US immigration deal could be achieved within six months
In an interview with Spanish-language TV channel Telemundo, President Barack Obama has said US immigration deal could be achieved within six months.
Barack Obama said reform should pass in 2013 and he would put “everything” into securing a deal even sooner.
Obstacles to a deal were political rather than technical, Barack Obama added.
The comments come the day after Barack Obama backed comprehensive immigration reform, and after a group of senators unveiled a similar plan on Monday.
Correspondents say the focus on immigration reflects the growing influence of Hispanic voters.
“I can guarantee that I will put everything I have behind it,” Barack Obama told Telemundo, one of two Spanish-language networks he spoke to on Wednesday.
The president also said he would work with all politicians to achieve reform, including Florida Senator Marco Rubio, a Republican.

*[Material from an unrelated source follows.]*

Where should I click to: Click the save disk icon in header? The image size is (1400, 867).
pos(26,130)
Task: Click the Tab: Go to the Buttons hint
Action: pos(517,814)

Barack Obama’s plan, unveiled at a secondary school in Las Vegas, Nevada on Tuesday, reflects a blueprint he rolled out in 2011.
But while he applauded the Senate effort – put together by a group of four Democrats and four Republicans – the president also warned that if Congress fails to take action on immigration, the White House would write legislation of its own and insist that lawmakers vote on it.
Like the bipartisan plan, the president backed an overhaul of the existing legal immigration system, securing US borders, and offering a pathway to earned citizenship.
But the senators’ proposals would allow undocumented immigrants to start the process of becoming citizens only after US borders are deemed secure, a link that did not feature in the president’s plan.
In a second interview on Wednesday with Spanish-language channel Univision, Barack Obama appeared to diverge from the senators’ plan on that point.
“What we don’t want is to create some vague prospect in the future that somehow comprehensive immigration reform that includes a pathway to citizenship will happen, you know, manana,” the president said, using the Spanish word for “tomorrow”.
The so-called gang of eight have said they hope their blueprint could pass the Senate by summer.
Politicians in the Republican-controlled House of Representatives are reportedly working on their own immigration framework.